━━━ Exercise material ━━━

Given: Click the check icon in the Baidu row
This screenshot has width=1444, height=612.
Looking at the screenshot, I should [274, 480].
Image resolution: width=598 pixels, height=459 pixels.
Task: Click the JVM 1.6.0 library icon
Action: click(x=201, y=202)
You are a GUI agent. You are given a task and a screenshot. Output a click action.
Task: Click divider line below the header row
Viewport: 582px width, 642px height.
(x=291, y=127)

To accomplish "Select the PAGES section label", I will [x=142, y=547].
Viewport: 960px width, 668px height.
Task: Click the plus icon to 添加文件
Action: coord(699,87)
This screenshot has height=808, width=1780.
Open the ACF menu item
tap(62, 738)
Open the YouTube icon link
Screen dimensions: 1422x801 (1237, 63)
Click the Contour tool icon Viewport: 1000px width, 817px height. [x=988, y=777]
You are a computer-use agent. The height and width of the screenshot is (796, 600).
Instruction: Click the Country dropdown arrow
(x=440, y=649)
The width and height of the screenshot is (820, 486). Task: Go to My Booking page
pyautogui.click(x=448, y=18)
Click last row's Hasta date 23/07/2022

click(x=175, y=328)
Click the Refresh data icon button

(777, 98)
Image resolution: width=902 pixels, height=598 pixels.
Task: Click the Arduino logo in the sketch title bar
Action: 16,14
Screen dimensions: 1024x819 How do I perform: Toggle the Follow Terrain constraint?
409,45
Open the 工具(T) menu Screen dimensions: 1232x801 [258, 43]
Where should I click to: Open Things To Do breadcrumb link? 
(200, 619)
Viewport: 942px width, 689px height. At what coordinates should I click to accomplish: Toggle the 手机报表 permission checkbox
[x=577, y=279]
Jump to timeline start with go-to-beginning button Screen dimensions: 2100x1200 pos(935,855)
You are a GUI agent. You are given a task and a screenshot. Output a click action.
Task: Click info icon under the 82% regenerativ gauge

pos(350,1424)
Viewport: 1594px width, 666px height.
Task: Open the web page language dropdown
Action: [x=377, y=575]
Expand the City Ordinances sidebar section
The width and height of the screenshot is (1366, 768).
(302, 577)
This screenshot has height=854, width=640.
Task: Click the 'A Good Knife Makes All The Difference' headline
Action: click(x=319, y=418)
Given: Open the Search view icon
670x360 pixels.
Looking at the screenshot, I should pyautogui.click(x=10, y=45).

━━━

Your objective ->
Beginning with the opening line and ending with the final one, transcribe the material exactly.

Task result ->
Given: Click the check icon in the Baidu row
This screenshot has width=1444, height=612.
Looking at the screenshot, I should [274, 480].
Image resolution: width=598 pixels, height=459 pixels.
Task: Click the JVM 1.6.0 library icon
Action: click(x=201, y=202)
You are a GUI agent. You are given a task and a screenshot. Output a click action.
Task: Click divider line below the header row
Viewport: 582px width, 642px height.
(x=291, y=127)

To accomplish "Select the PAGES section label", I will [x=142, y=547].
Viewport: 960px width, 668px height.
Task: Click the plus icon to 添加文件
Action: coord(699,87)
This screenshot has height=808, width=1780.
Open the ACF menu item
tap(62, 738)
Open the YouTube icon link
Screen dimensions: 1422x801 (1237, 63)
Click the Contour tool icon Viewport: 1000px width, 817px height. [x=988, y=777]
You are a computer-use agent. The height and width of the screenshot is (796, 600).
Instruction: Click the Country dropdown arrow
(x=440, y=649)
The width and height of the screenshot is (820, 486). Task: Go to My Booking page
pyautogui.click(x=448, y=18)
Click last row's Hasta date 23/07/2022

click(x=175, y=328)
Click the Refresh data icon button

(777, 98)
Image resolution: width=902 pixels, height=598 pixels.
Task: Click the Arduino logo in the sketch title bar
Action: 16,14
Screen dimensions: 1024x819 How do I perform: Toggle the Follow Terrain constraint?
409,45
Open the 工具(T) menu Screen dimensions: 1232x801 [258, 43]
Where should I click to: Open Things To Do breadcrumb link? 
(200, 619)
Viewport: 942px width, 689px height. At what coordinates should I click to accomplish: Toggle the 手机报表 permission checkbox
[x=577, y=279]
Jump to timeline start with go-to-beginning button Screen dimensions: 2100x1200 pos(935,855)
You are a GUI agent. You are given a task and a screenshot. Output a click action.
Task: Click info icon under the 82% regenerativ gauge

pos(350,1424)
Viewport: 1594px width, 666px height.
Task: Open the web page language dropdown
Action: [x=377, y=575]
Expand the City Ordinances sidebar section
The width and height of the screenshot is (1366, 768).
(302, 577)
This screenshot has height=854, width=640.
Task: Click the 'A Good Knife Makes All The Difference' headline
Action: click(x=319, y=418)
Given: Open the Search view icon
670x360 pixels.
Looking at the screenshot, I should pyautogui.click(x=10, y=45).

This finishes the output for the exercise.